EXTRACTED DATA →
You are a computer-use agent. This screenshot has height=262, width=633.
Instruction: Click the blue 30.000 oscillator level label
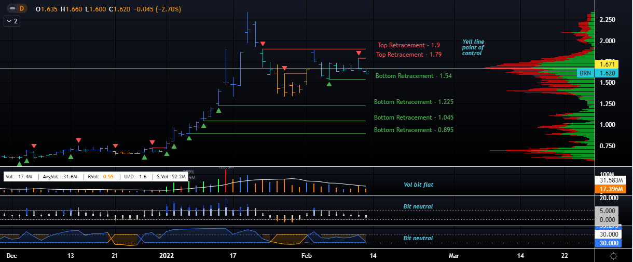pos(607,243)
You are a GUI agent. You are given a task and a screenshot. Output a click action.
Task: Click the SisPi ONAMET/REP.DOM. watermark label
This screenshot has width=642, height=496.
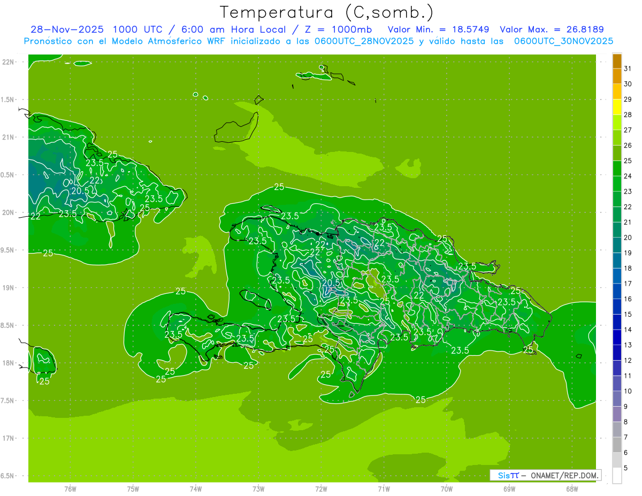(x=545, y=475)
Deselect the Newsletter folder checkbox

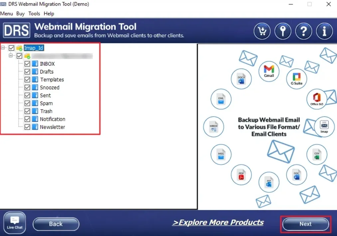pos(27,127)
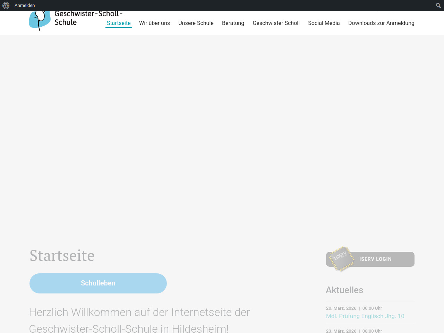The image size is (444, 333).
Task: Expand the Unsere Schule menu
Action: click(196, 23)
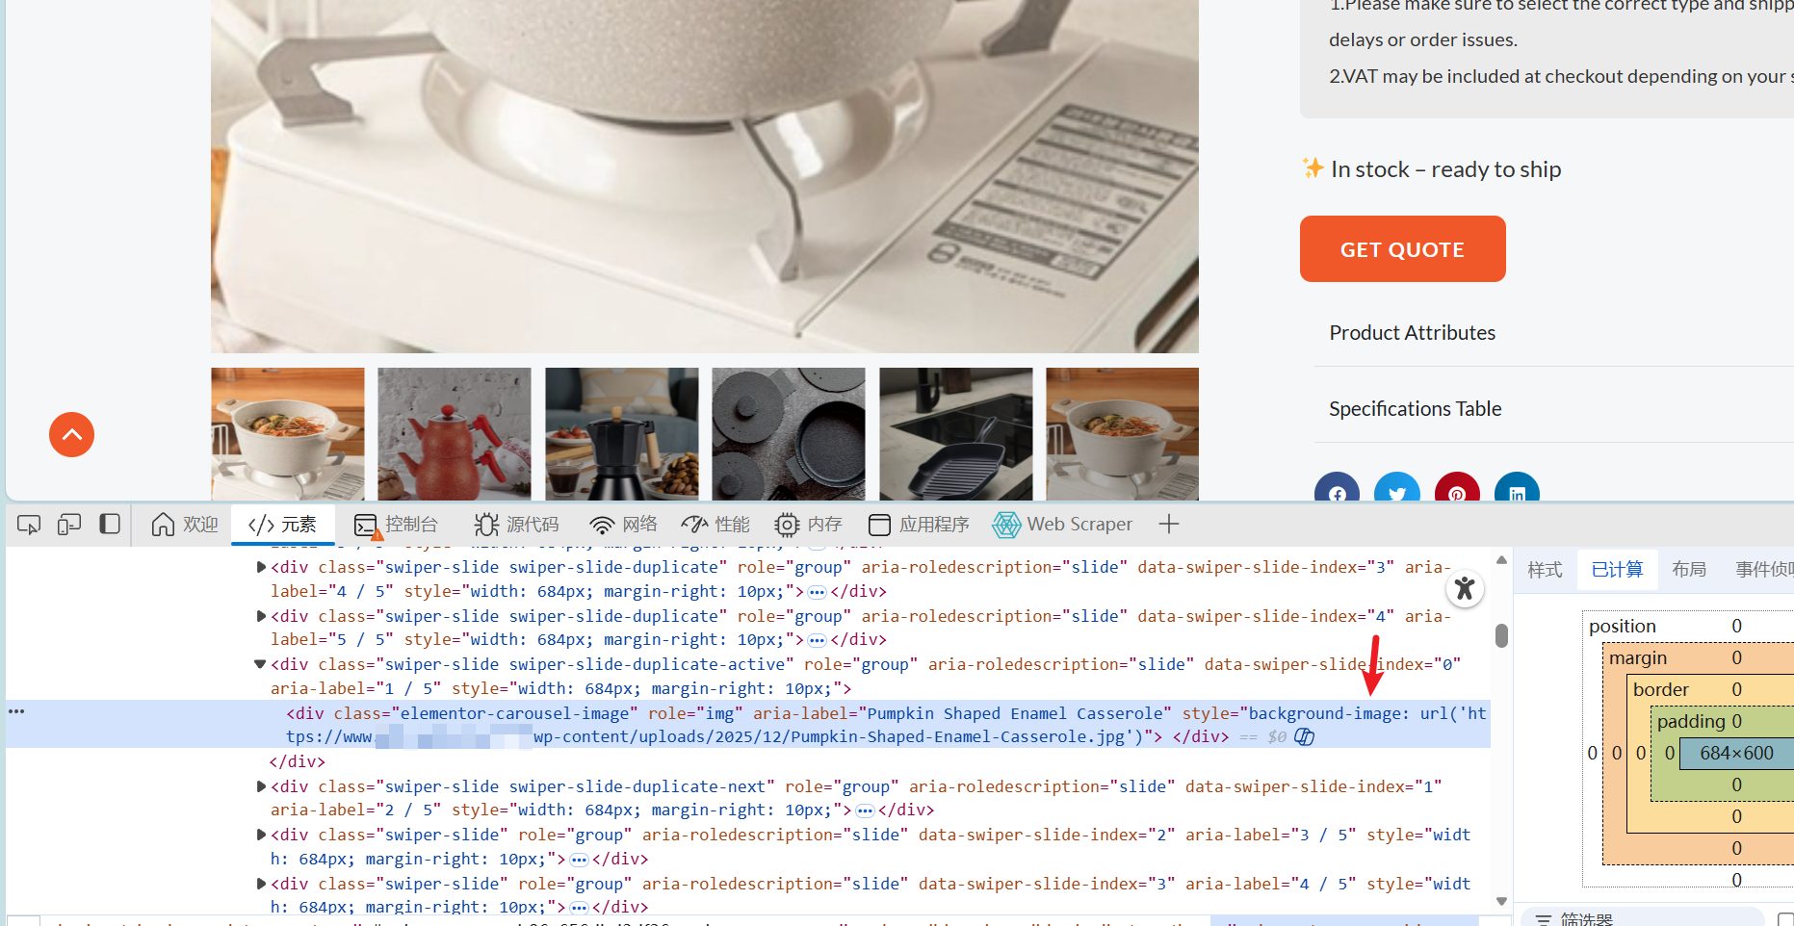Open the Web Scraper panel tab

(x=1063, y=524)
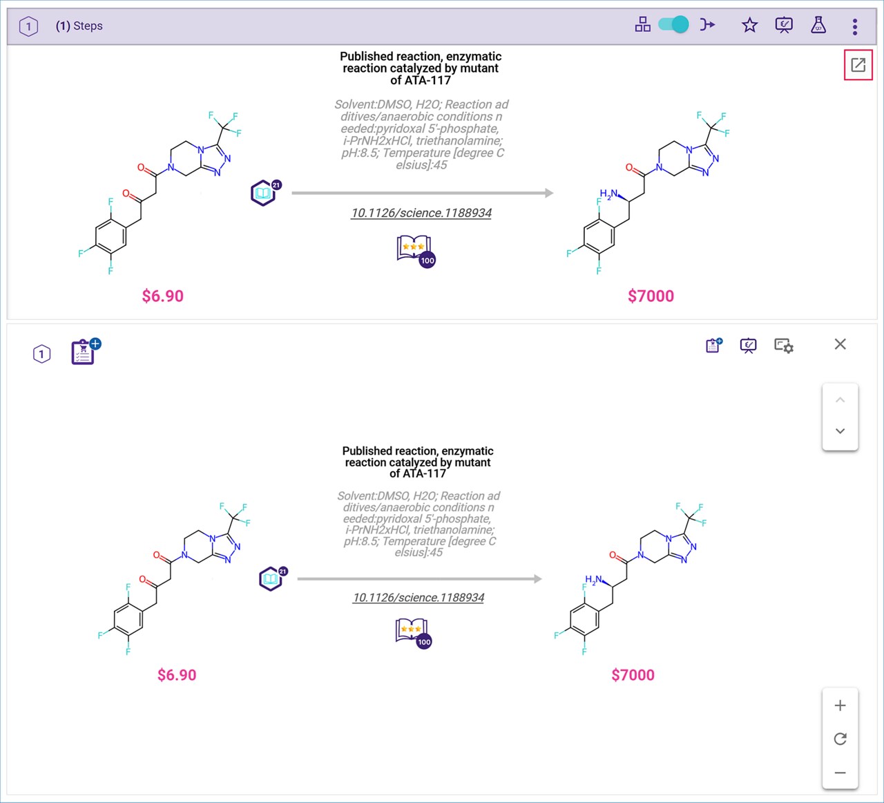884x803 pixels.
Task: Open the three-dot more options menu
Action: pos(855,26)
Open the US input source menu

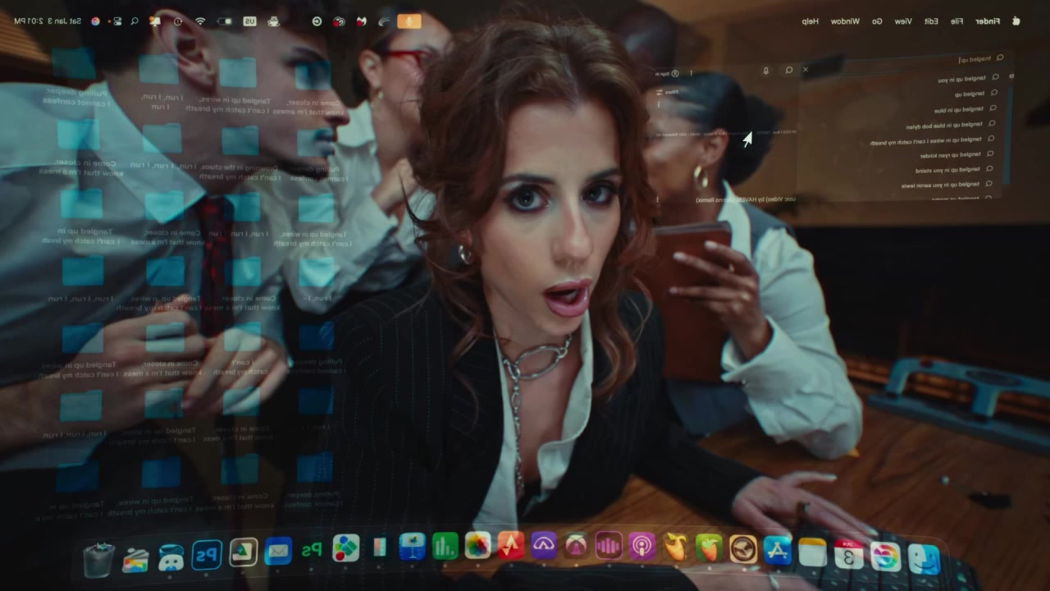(249, 21)
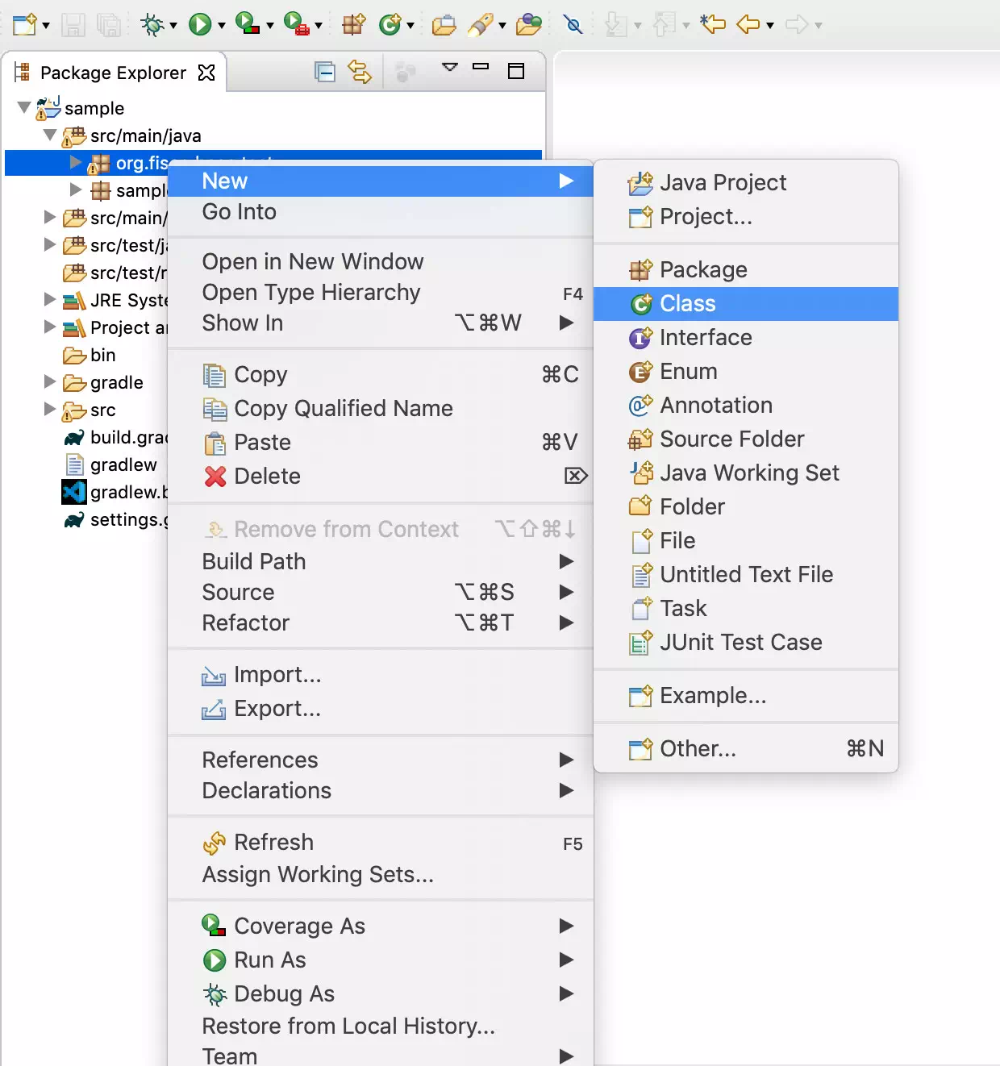
Task: Expand the gradle folder node
Action: click(50, 381)
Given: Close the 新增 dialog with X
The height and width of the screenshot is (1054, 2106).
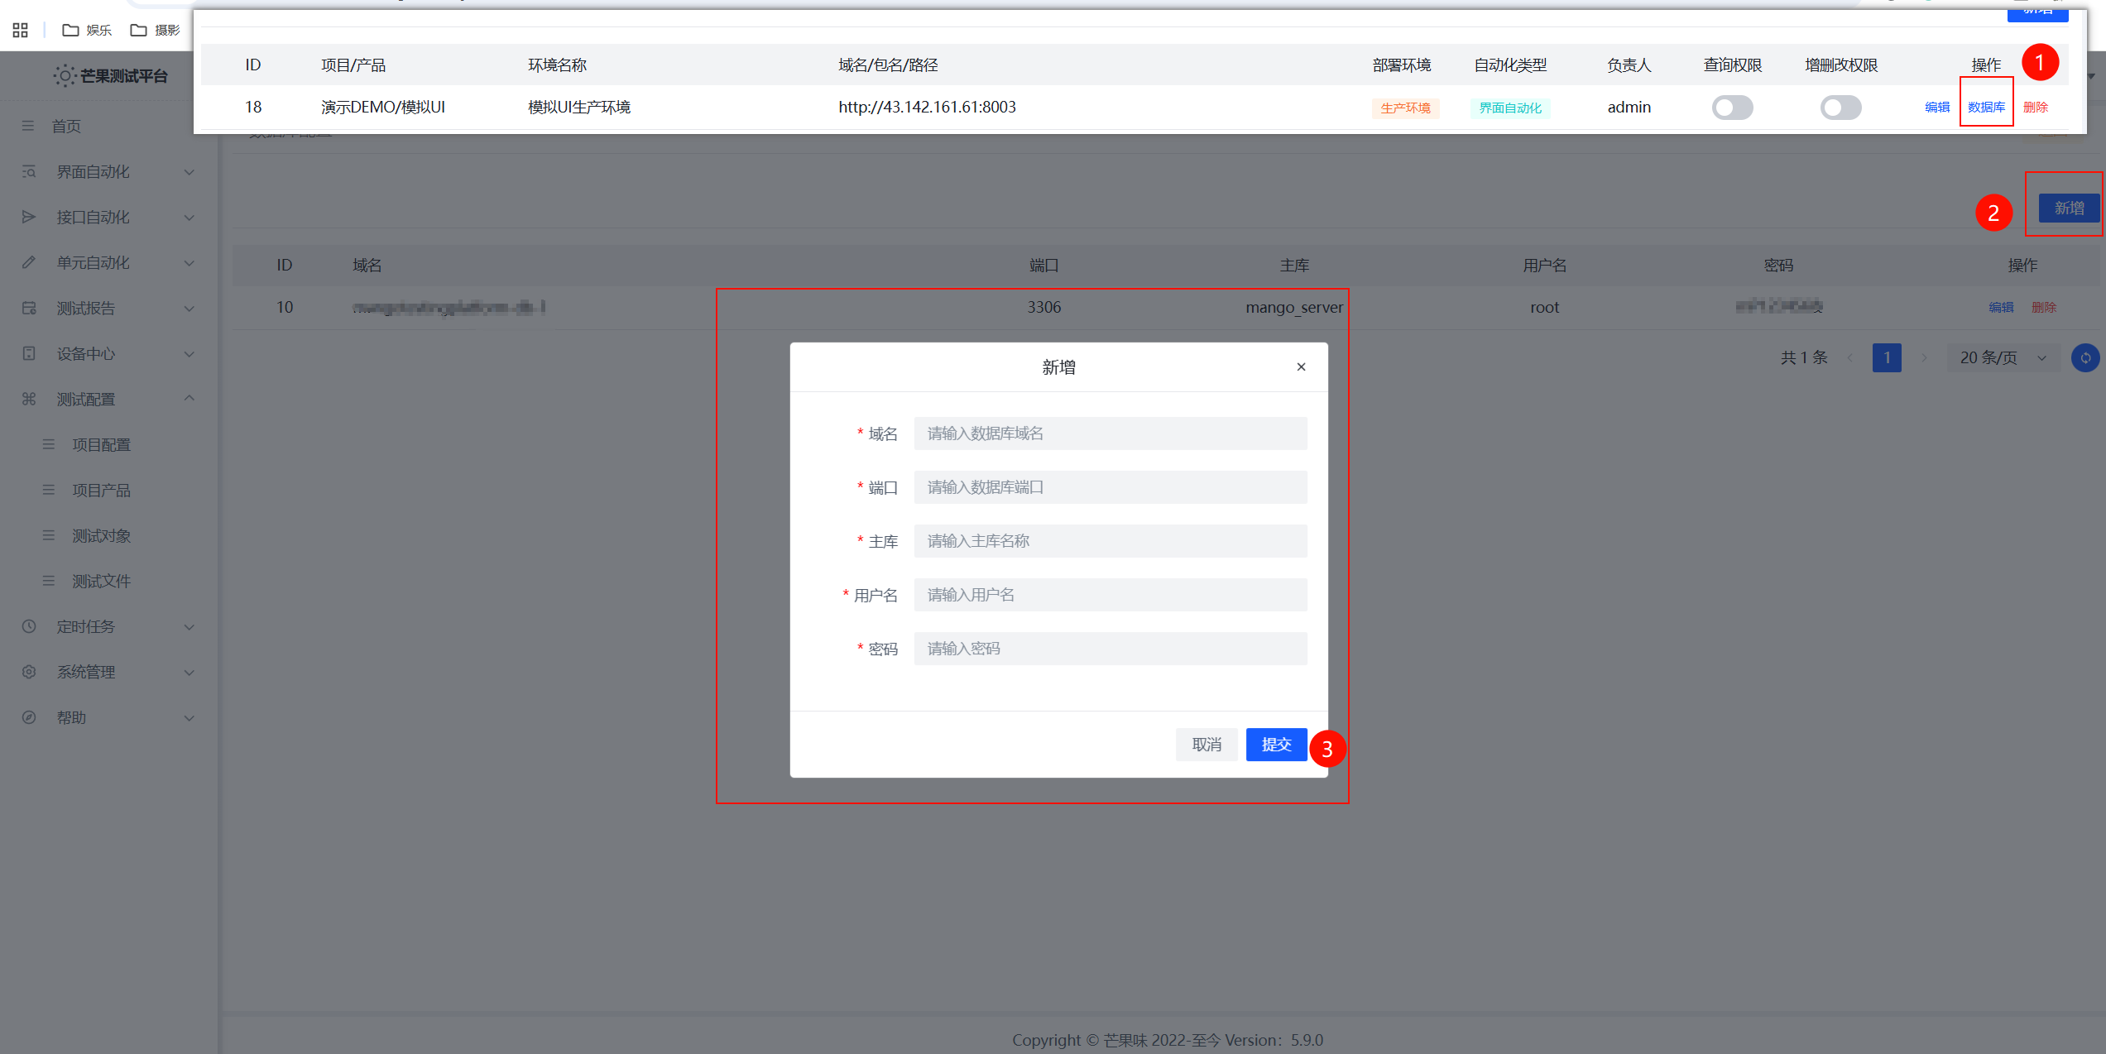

WHAT THE TASK REQUIRES → Transcribe all of the entries above exactly as they appear, with the pictures omitted.

ANSWER IN FULL →
You are a computer-use agent. This screenshot has height=262, width=633.
Instruction: Click the blue 30.000 oscillator level label
pos(607,243)
You are a GUI agent. You are given a task and a screenshot. Output a click action.
Task: Click the SisPi ONAMET/REP.DOM. watermark label
This screenshot has width=642, height=496.
(x=545, y=475)
Deselect the Newsletter folder checkbox

pos(27,127)
The image size is (444, 333).
Task: Expand the Unsere Schule menu
Action: click(196, 23)
Open the Web Scraper panel tab

(x=1063, y=524)
884x803 pixels.
Task: Open the three-dot more options menu
Action: pos(855,26)
Open the US input source menu

(249, 21)
Task: Expand the gradle folder node
Action: click(50, 381)
Given: Close the 新增 dialog with X
The height and width of the screenshot is (1054, 2106).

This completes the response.